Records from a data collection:
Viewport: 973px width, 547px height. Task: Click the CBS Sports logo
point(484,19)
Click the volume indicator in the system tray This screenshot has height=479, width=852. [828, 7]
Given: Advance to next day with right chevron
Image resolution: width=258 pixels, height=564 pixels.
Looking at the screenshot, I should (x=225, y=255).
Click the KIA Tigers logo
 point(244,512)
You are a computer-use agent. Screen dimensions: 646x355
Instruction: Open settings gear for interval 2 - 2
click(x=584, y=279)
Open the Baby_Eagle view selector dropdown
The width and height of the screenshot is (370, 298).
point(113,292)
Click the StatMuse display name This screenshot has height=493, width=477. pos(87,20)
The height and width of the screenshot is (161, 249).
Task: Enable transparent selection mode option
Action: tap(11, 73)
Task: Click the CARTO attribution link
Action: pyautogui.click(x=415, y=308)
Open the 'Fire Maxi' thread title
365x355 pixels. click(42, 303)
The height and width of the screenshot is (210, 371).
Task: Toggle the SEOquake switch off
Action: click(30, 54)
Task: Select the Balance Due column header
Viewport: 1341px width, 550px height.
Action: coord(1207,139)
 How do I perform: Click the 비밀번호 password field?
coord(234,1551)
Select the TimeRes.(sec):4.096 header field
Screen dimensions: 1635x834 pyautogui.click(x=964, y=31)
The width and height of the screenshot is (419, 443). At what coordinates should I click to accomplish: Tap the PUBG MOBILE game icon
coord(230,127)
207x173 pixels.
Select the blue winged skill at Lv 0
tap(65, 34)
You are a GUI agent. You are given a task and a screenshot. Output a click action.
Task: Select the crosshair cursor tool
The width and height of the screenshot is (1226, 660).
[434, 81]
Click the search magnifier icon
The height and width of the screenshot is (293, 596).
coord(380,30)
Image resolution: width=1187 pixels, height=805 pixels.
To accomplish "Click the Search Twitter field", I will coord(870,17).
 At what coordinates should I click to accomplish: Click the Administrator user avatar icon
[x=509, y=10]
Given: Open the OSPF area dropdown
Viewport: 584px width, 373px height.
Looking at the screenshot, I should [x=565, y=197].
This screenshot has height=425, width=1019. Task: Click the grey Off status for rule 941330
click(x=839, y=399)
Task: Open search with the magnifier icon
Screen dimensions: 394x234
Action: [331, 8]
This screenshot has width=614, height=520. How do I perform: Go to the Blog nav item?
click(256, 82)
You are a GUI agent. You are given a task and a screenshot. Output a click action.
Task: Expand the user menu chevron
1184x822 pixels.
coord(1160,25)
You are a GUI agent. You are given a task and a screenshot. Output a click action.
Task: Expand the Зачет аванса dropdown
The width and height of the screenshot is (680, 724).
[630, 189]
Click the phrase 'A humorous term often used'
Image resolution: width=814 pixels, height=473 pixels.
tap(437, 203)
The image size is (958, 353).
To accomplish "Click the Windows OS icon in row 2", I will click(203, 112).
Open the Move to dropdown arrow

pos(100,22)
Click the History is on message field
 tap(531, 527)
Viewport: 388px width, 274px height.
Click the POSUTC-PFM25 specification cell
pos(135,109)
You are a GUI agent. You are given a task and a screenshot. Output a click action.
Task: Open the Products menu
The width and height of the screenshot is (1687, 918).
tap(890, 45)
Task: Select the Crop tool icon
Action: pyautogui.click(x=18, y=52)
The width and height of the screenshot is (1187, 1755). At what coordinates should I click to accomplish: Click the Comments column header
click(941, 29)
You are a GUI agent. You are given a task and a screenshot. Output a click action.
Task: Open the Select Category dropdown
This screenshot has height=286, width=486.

* Work to be completed *
Express the part that opens with the first line and closes with the line containing "Click the volume" as a two-column CSV with the headers instruction and output. Give one row per instruction paired with its output, with each value in its own quoted field and any line breaks replaced by spaces.

* Output for this task *
instruction,output
"Viewport: 973px width, 547px height. Task: Click the CBS Sports logo","point(484,19)"
"Click the volume indicator in the system tray This screenshot has height=479, width=852.","[828, 7]"